Why do they keep accepting dogs when they know they don't have the time/resources to take them?


----------



## Betttie (Jun 11, 2008)

They are a county run shelter and by law they have to to take in any animal. I am surprised the numbers are this high as I read in another e-mail that the "powers" that be want the numbers reduced. I think the Animal control officer just doesn't want to do anyone in. I don't know how much longer they can operate like this without euthing. A miracle is needed.


----------



## cshellenberger (Dec 2, 2006)

A county shelter is nearly impossible to run without Euthing at least some dogs that may not be adoptable. Our county is great about ONLY euthing dogs as a last resort (unless there is a bite history), however it sometimes needs to be done. The last thing a shelter needs is to become overcrowded as that leads to mass illnesses. 

I know of shelters that have gotten into this same situation that have had nearly all the dogs end up getting euthinized due to illness spreading though the resident population. It's an ugly situation to be in and it can be prevented.


----------



## Betttie (Jun 11, 2008)

I hear what you are saying. I know this shelter has done a great job moving the animals to rescue and adoption in the last year . I wish them well in their desire to stay no -kill. Something will happen one way or another soon I imagine.


----------



## hulkamaniac (Feb 11, 2009)

cshellenberger said:


> A county shelter is nearly impossible to run without Euthing at least some dogs that may not be adoptable. Our county is great about ONLY euthing dogs as a last resort (unless there is a bite history), however it sometimes needs to be done. The last thing a shelter needs is to become overcrowded as that leads to mass illnesses.

********************

*TO BE DONE*. Summarize the forum thread about the county shelter in two sentences.

Item position entries
********************

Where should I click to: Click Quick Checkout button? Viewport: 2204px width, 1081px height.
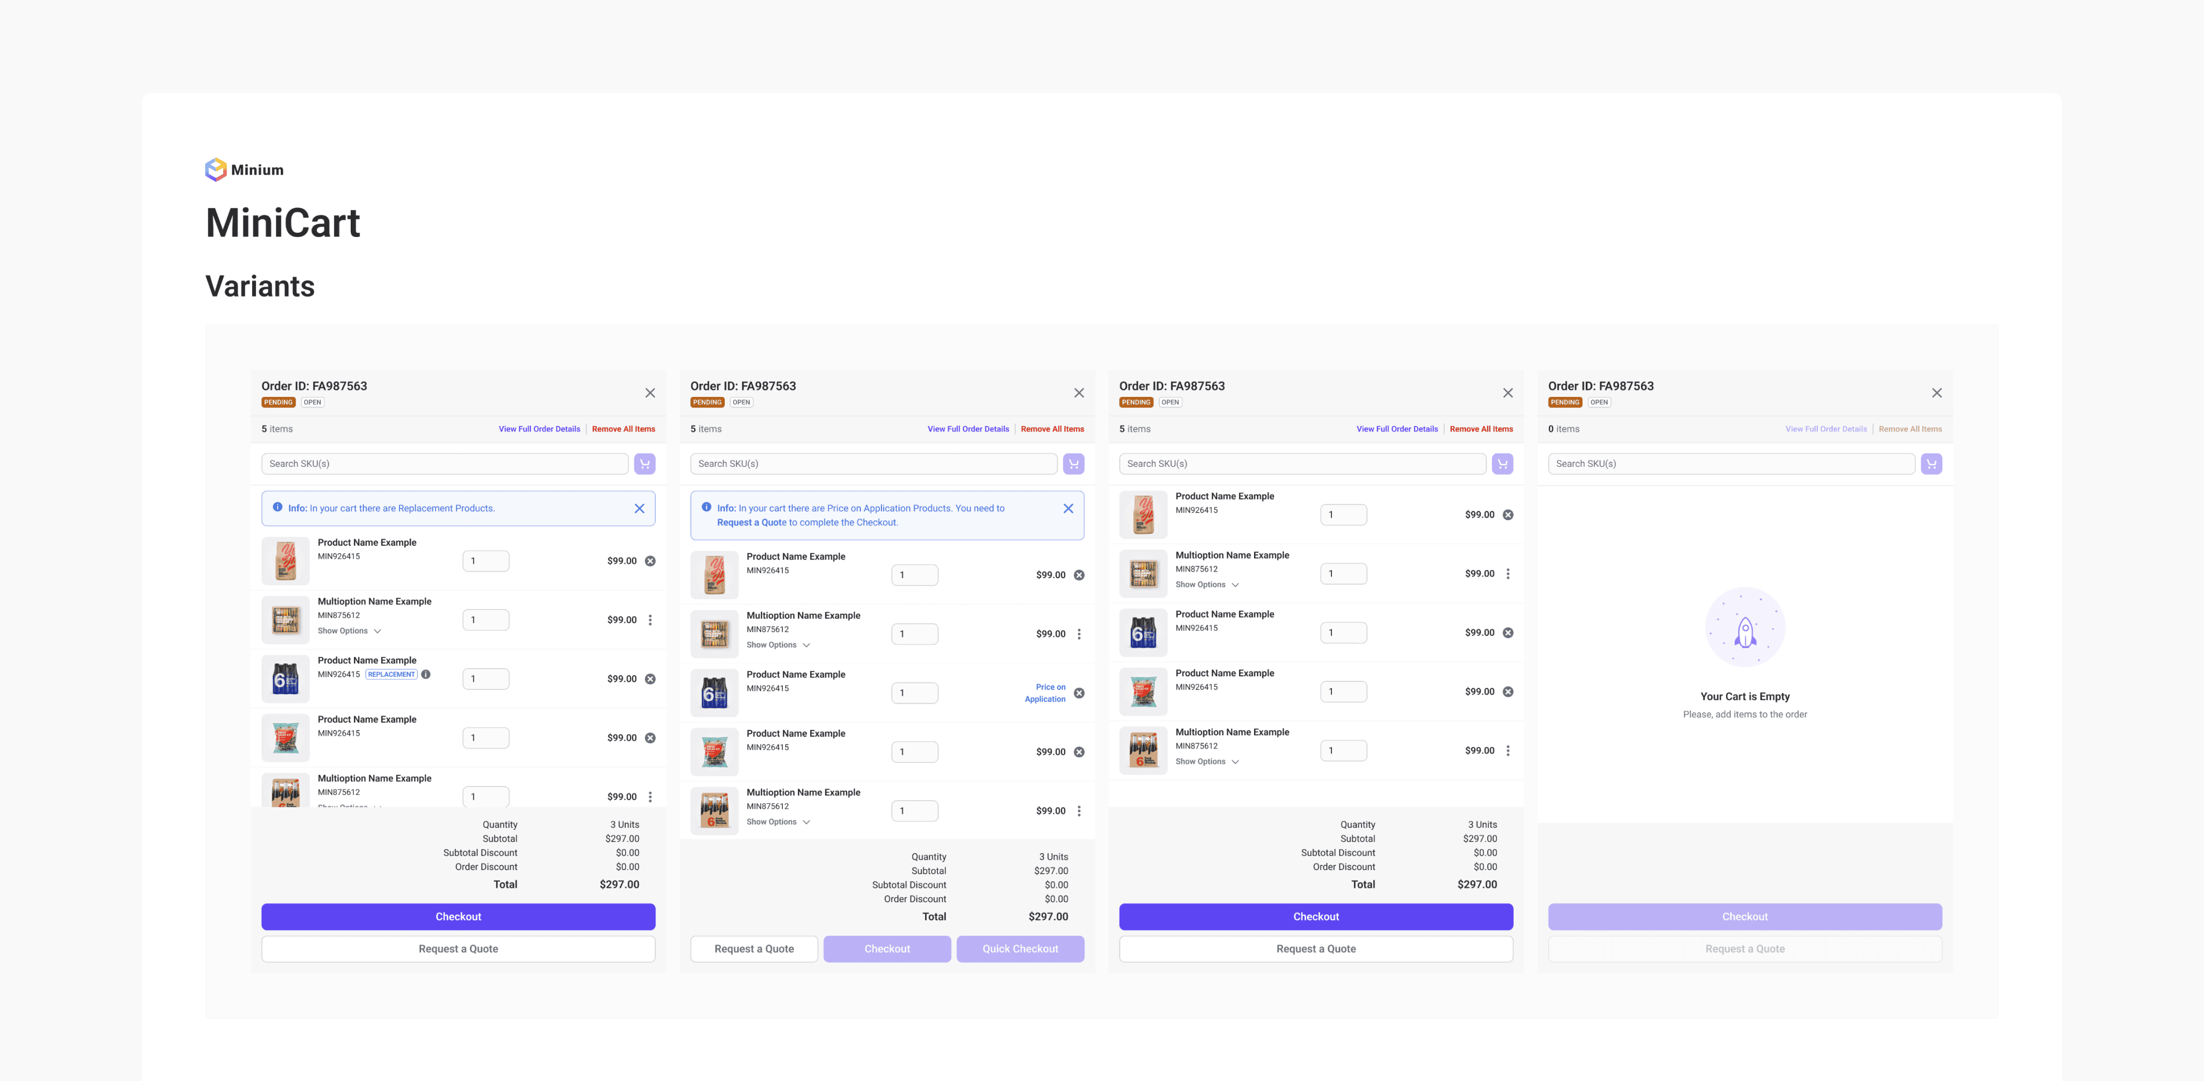click(x=1020, y=948)
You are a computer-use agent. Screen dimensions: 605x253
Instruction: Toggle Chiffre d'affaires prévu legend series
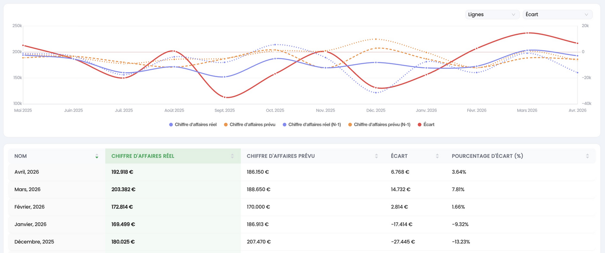point(250,125)
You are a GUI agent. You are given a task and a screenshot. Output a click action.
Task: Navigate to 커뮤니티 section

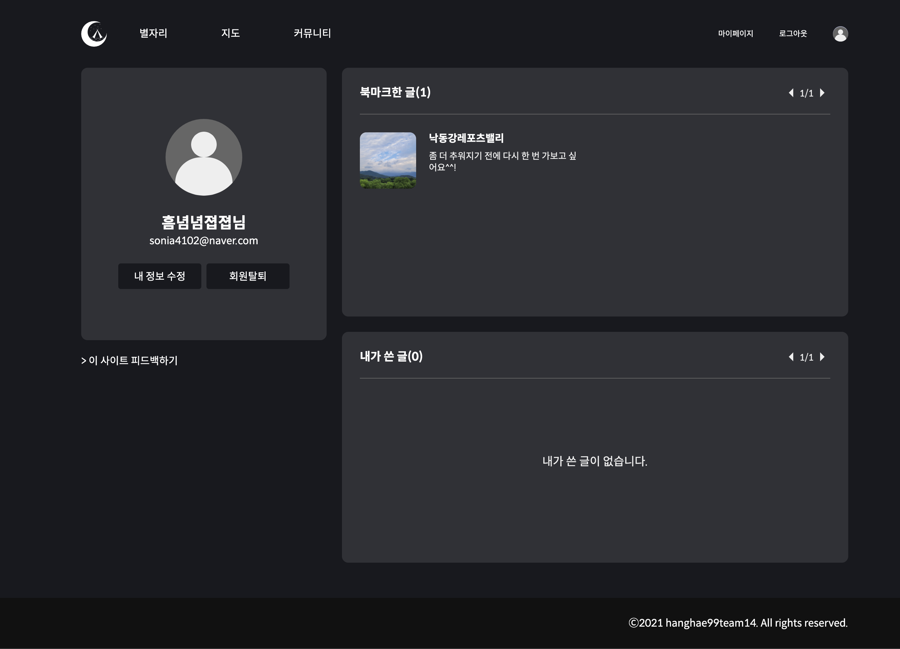(312, 33)
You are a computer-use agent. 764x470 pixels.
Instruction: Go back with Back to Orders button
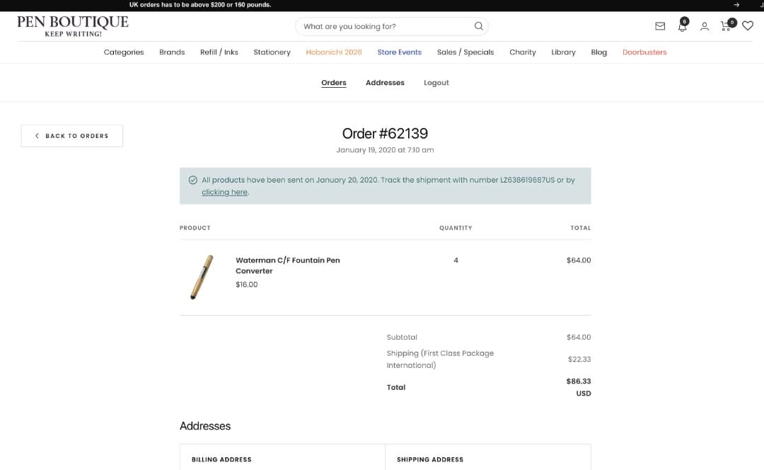tap(72, 136)
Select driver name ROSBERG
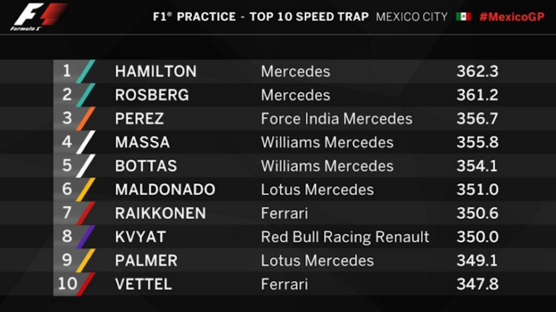Screen dimensions: 556x312 [x=152, y=95]
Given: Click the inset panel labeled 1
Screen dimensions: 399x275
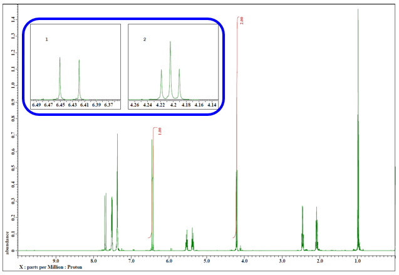Looking at the screenshot, I should click(74, 63).
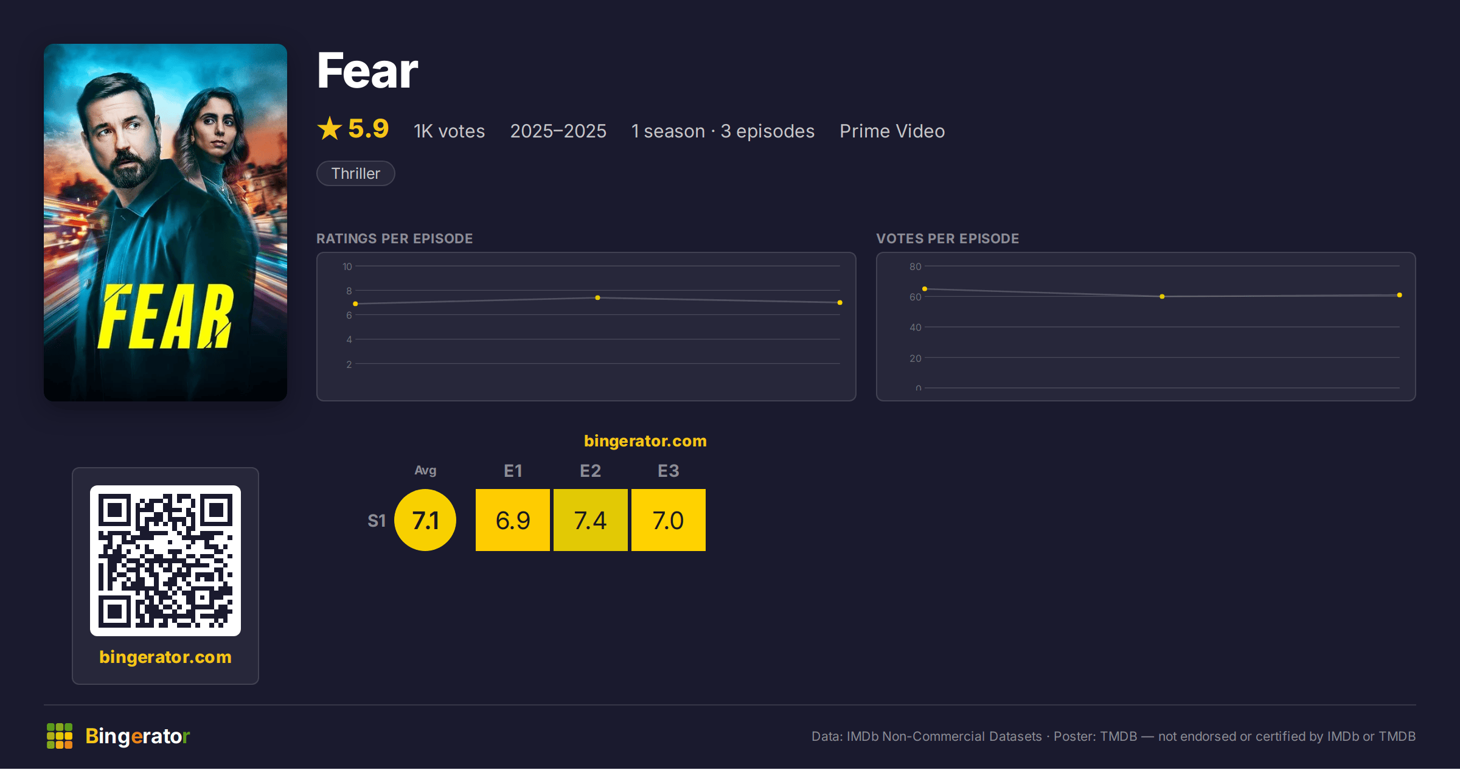Screen dimensions: 1460x770
Task: Click the S1 average 7.1 circle
Action: click(425, 520)

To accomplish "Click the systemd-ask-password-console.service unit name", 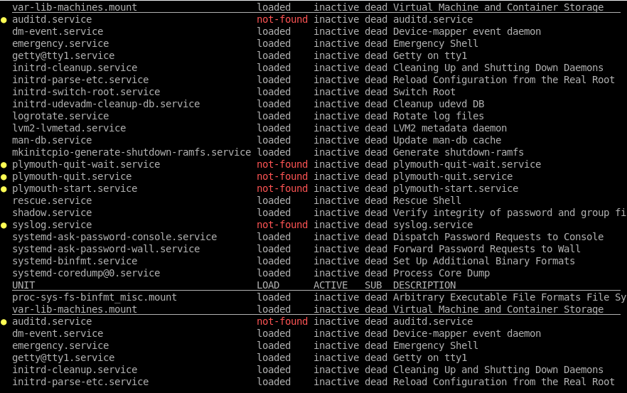I will click(114, 237).
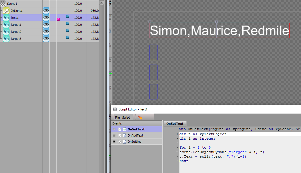Click the Text1 object Ab icon
The width and height of the screenshot is (301, 173).
point(6,18)
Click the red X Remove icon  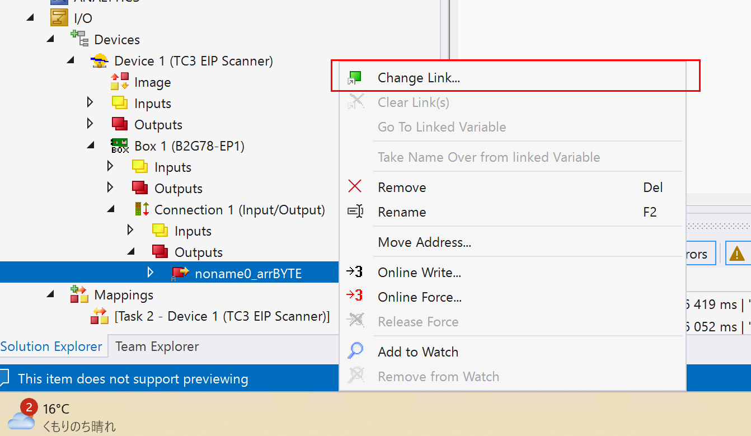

********************

*EXERCISE RESULT*. One poster says the county-run shelter is required by law to take in any animal and questions how much longer it can operate this way without euthanizing. Another poster replies that a county shelter can hardly run without euthanizing some dogs because overcrowding leads to mass illnesses, and the first poster agrees, noting the shelter's success moving animals to rescue and adoption and wishing it well in staying no-kill.